- Born: 15 June 1964 (age 61) Sallanches

Team
- Curling club: Club de sports Megève, Megève

Curling career
- Member Association: France
- World Championship appearances: 5 (1987, 1988, 1989, 1990, 1991)
- European Championship appearances: 7 (1986, 1987, 1988, 1991, 1992, 1993, 1995)
- Olympic appearances: 2 (1988, 1992 - demo events)

Medal record
Curling
French Women's Championship
| Gold medal – first place | 1990 |  |
| Gold medal – first place | 1991 |  |
| Gold medal – first place | 1992 |  |
| Gold medal – first place | 1994 |  |
| Gold medal – first place | 1995 |  |
| Gold medal – first place | 1996 |  |

= Annick Mercier =

French curler (born 1964)

Annick Mercier (born 15 June 1964 in Sallanches) is a French curler. She took part in the curling demonstration events at the 1988 Winter Olympics and the 1992 Winter Olympics, where the French women's team placed eighth and seventh respectively. At the national level, Mercier is a six-time winner of the French Women's Curling Championship (1990, 1991, 1992, 1994, 1995, 1996).

==Teams==

| Season | Skip | Third | Second | Lead | Alternate | Coach | Events |
| 1986–87 | Andrée Dupont-Roc (fourth) | Agnes Mercier | Catherine Lefebvre | Annick Mercier (skip) |  |  | ECC 1986 (5th) |
| Annick Mercier (fourth) | Agnes Mercier (skip) | Andrée Dupont-Roc | Catherine Lefebvre |  |  | WCC 1987 (8th) |
| 1987–88 | Agnes Mercier | Annick Mercier | Andrée Dupont-Roc | Catherine Lefebvre |  |  | ECC 1987 (4th) |
| Annick Mercier | Agnes Mercier | Andrée Dupont-Roc | Catherine Lefebvre |  |  | WOG 1988 (demo) (8th) WCC 1988 (8th) |
| 1988–89 | Agnes Mercier | Annick Mercier | Andrée Dupont-Roc | Catherine Lefebvre |  |  | ECC 1988 (10th) |
| Agnes Mercier (fourth) | Catherine Lefebvre | Annick Mercier (skip) | Andrée Dupont-Roc |  |  | WCC 1989 (6th) |
| 1989–90 | Brigitte Lamy | Paulette Sulpice | Jocelyn Lhenry | Guylaine Fratucello | Annick Mercier |  | WCC 1990 (9th) |
| 1990–91 | Annick Mercier | Catherine Lefebvre | Brigitte Lamy | Claire Niatel | Brigitte Collard |  | WCC 1991 (8th) |
| 1991–92 | Annick Mercier | Brigitte Lamy | Claire Niatel | Brigitte Collard | Géraldine Girod |  | ECC 1991 (7th) |
| Annick Mercier | Brigitte Lamy | Géraldine Girod | Claire Niatel | Brigitte Collard |  | WOG 1992 (demo) (7th) |
| 1992–93 | Annick Mercier | Catherine Lefebvre | Géraldine Girod | Claire Niatel |  |  | ECC 1992 (10th) |
| 1993–94 | Annick Mercier | Catherine Lefebvre | Mireille Mercier | Veronique Gannaz | Fabienne Morand |  | ECC 1993 (9th) |
| 1995–96 | Annick Mercier | Catherine Lefebvre | Mireille Mercier | Fabienne Morand | Nadia Bénier | Heidi Schlapbach, Patrick Philippe | ECC 1995 (13th) |

==Personal life==
Mercier comes from a curling family.

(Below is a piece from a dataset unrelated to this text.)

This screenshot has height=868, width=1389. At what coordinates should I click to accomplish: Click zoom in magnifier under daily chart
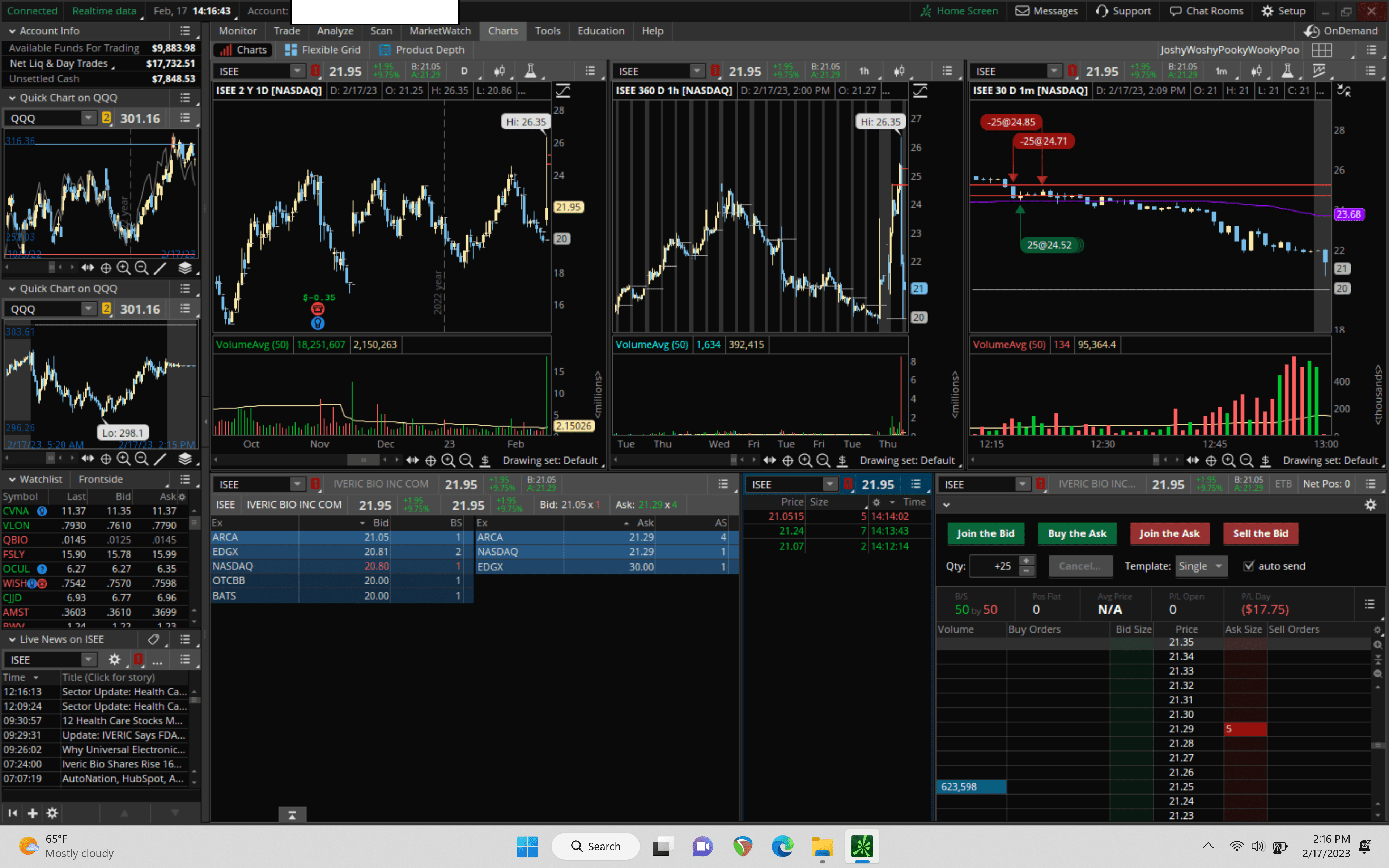(448, 460)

Her mother Agnès won the French women's championship several times, played in several World and European championships, and was a member of the 1988 Winter Olympic team alongside Annick. Her younger brother, Thierry, also curls and coaches. He has also won several French championships, participated in several World and European championships, and competed in the 1992 Winter Olympics.